Goal of the exercise: Please, starting at the line that contains "Instruction: Click the", reproduce every line exactly until the records run out, skipping all pictures.

Provided data:
****************************************

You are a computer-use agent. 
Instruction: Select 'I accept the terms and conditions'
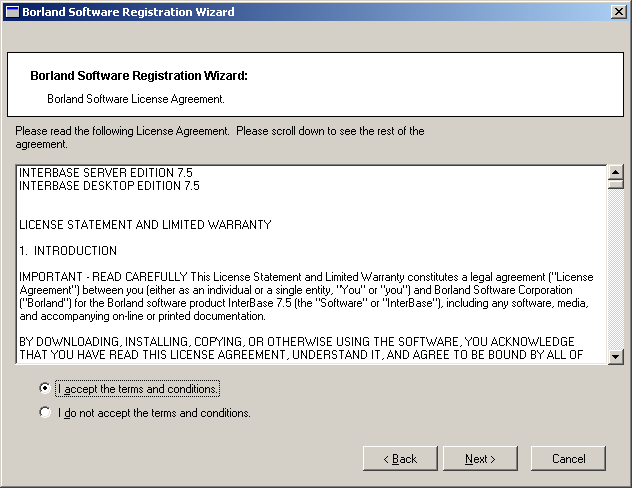pyautogui.click(x=45, y=388)
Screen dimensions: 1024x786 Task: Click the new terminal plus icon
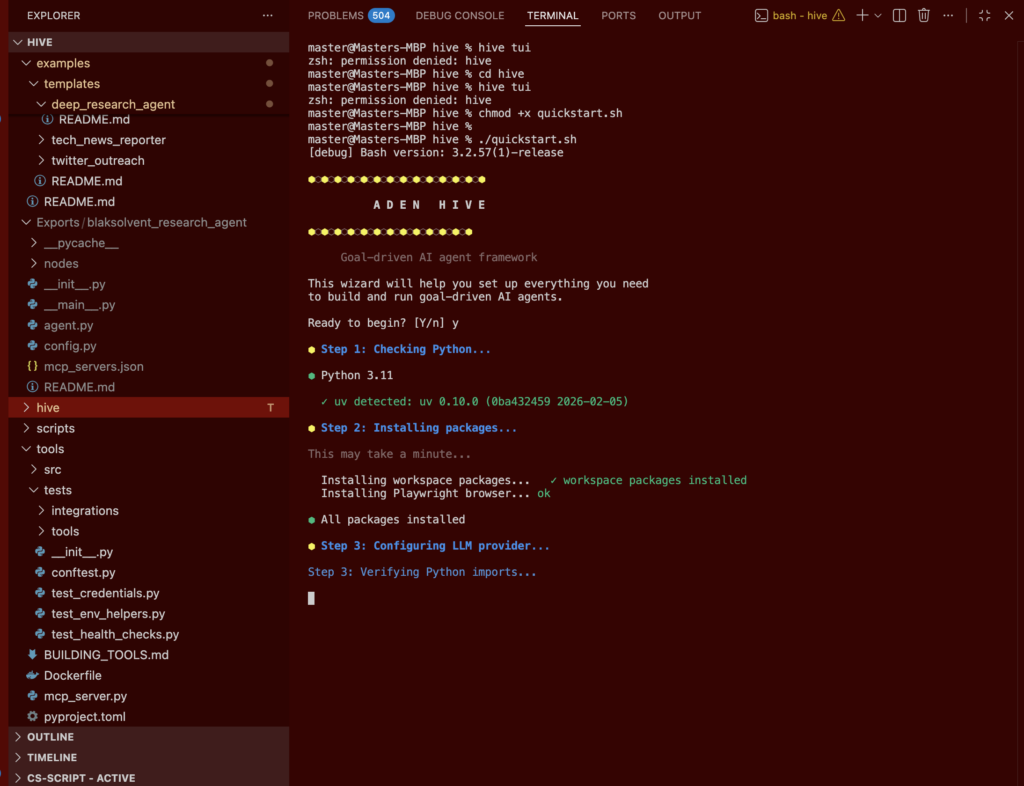click(862, 15)
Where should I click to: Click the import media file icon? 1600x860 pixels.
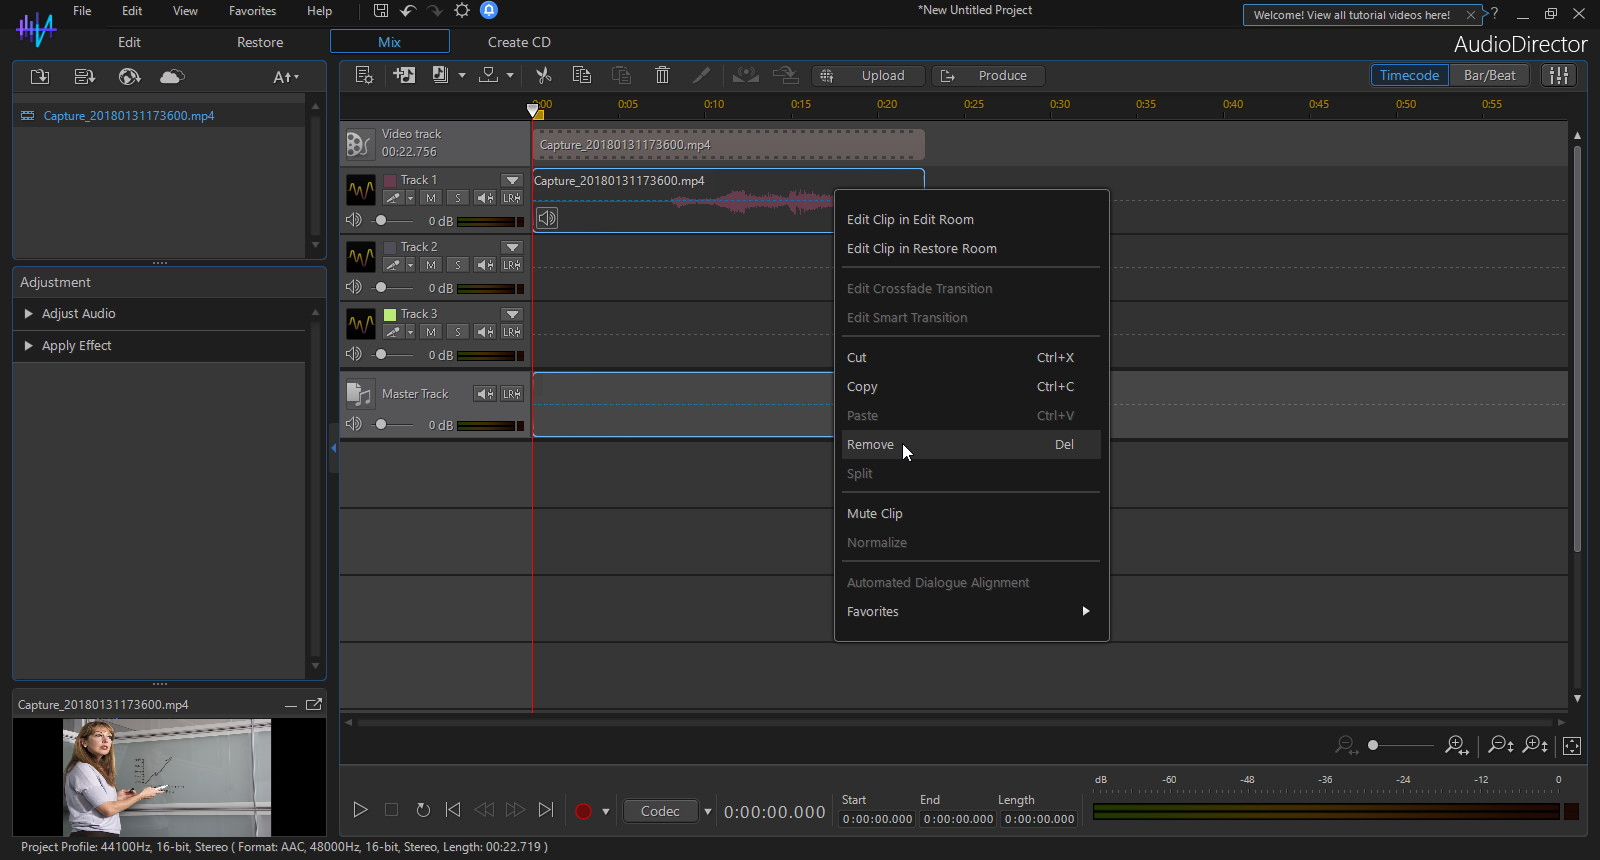(x=40, y=77)
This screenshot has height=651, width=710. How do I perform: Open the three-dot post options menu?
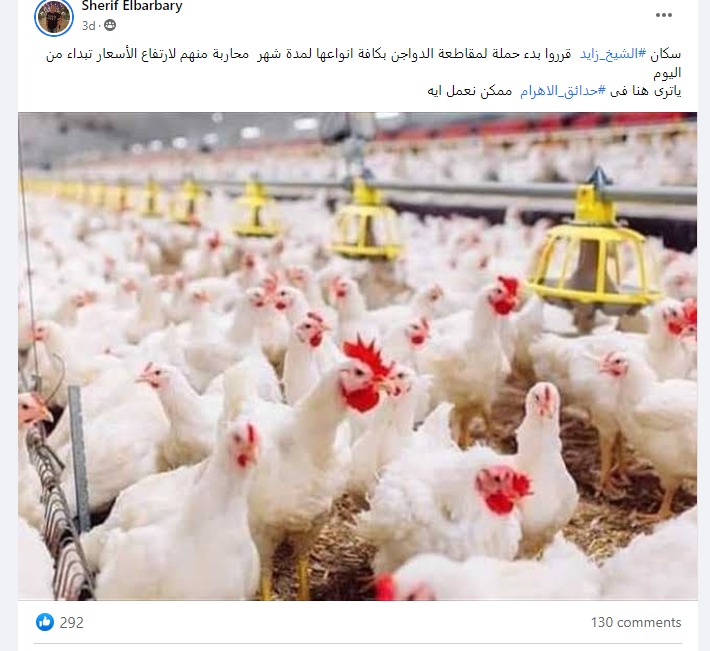(663, 15)
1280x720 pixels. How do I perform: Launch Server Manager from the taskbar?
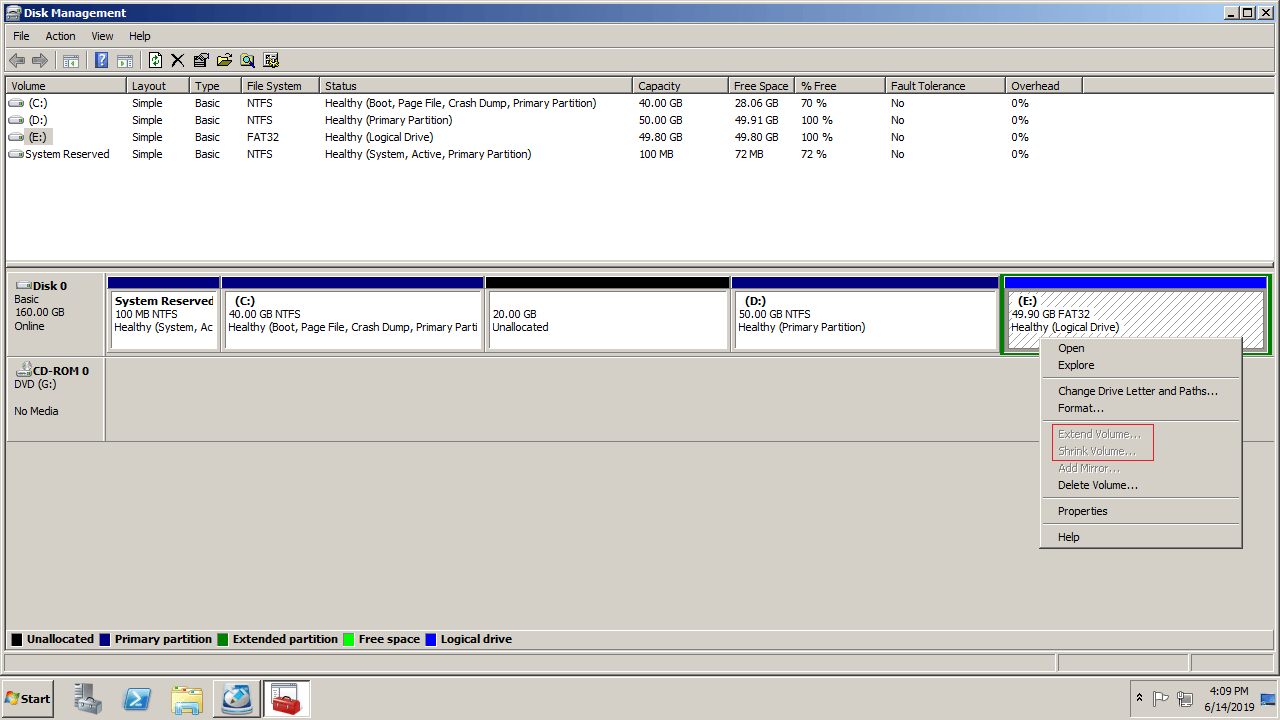tap(88, 699)
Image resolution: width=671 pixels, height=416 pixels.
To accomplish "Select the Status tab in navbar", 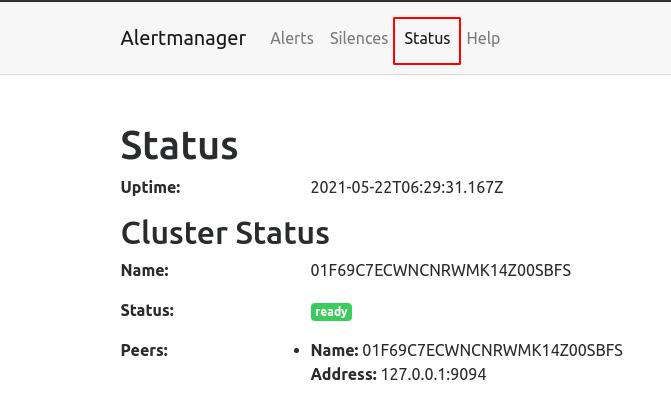I will (427, 38).
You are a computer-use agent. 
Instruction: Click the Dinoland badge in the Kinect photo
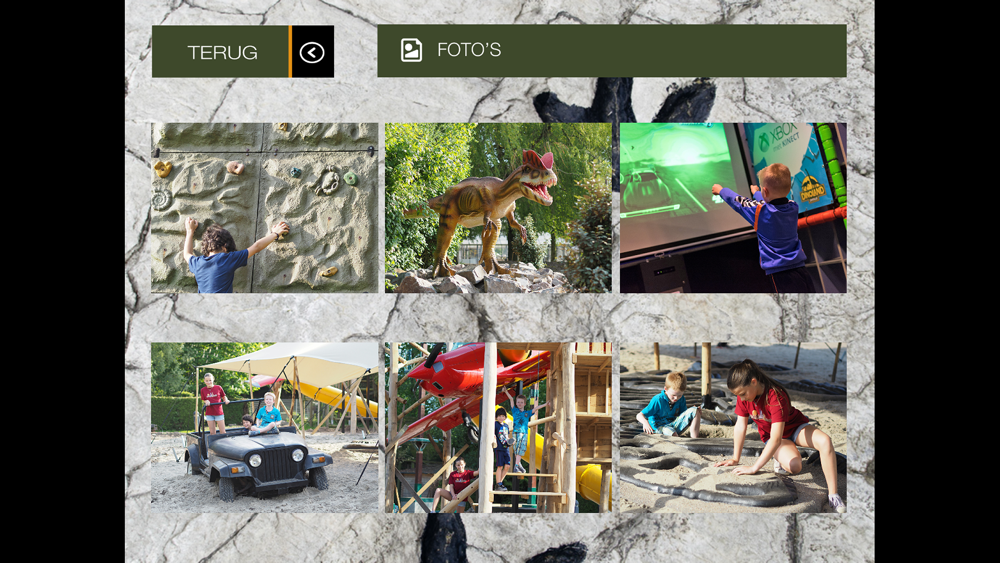coord(812,189)
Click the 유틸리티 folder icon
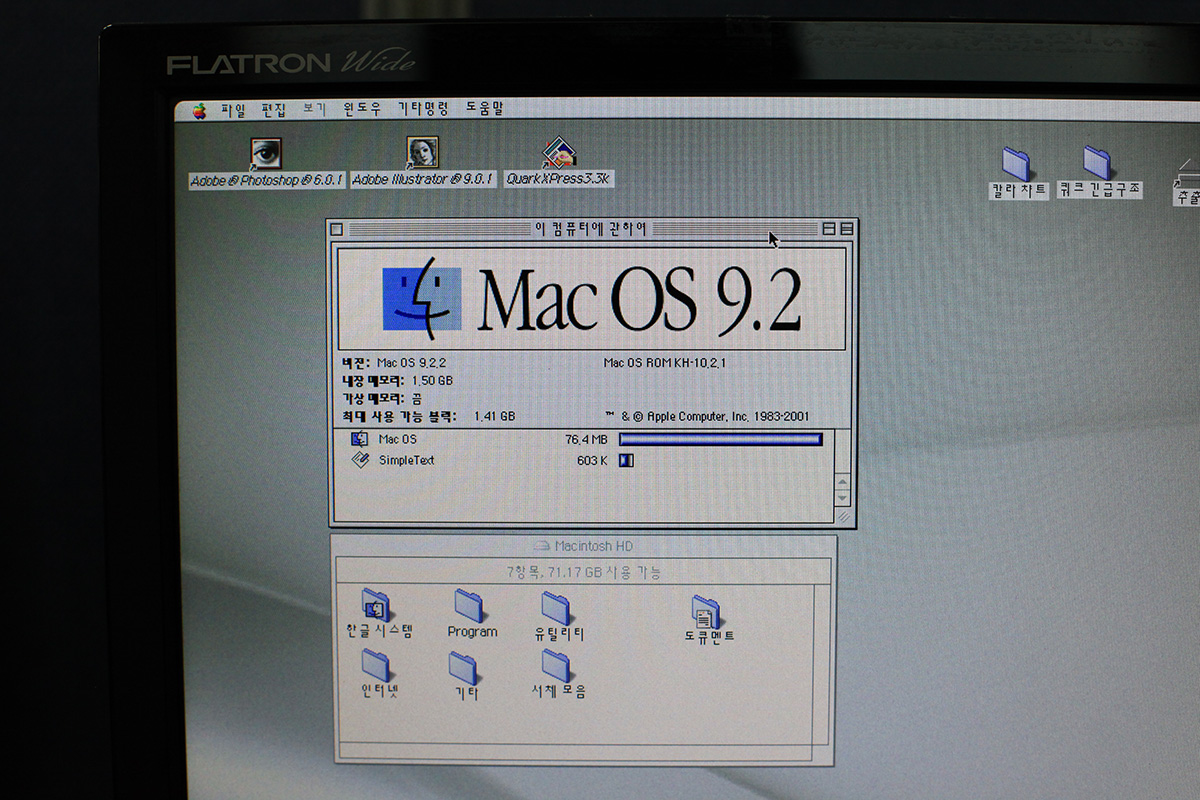Viewport: 1200px width, 800px height. (557, 608)
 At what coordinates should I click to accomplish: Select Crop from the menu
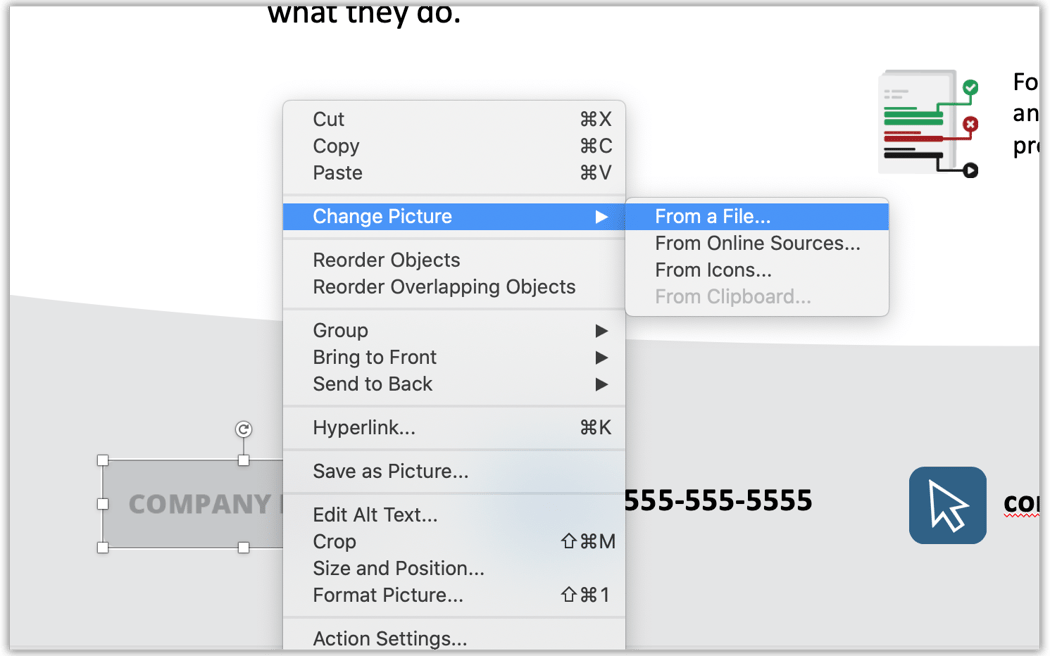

****************************************

Task response:
Instruction: Click the Dinoland badge in the Kinect photo
coord(812,189)
Click the 유틸리티 folder icon
Viewport: 1200px width, 800px height. (557, 608)
 At what coordinates should I click to accomplish: Select Crop from the menu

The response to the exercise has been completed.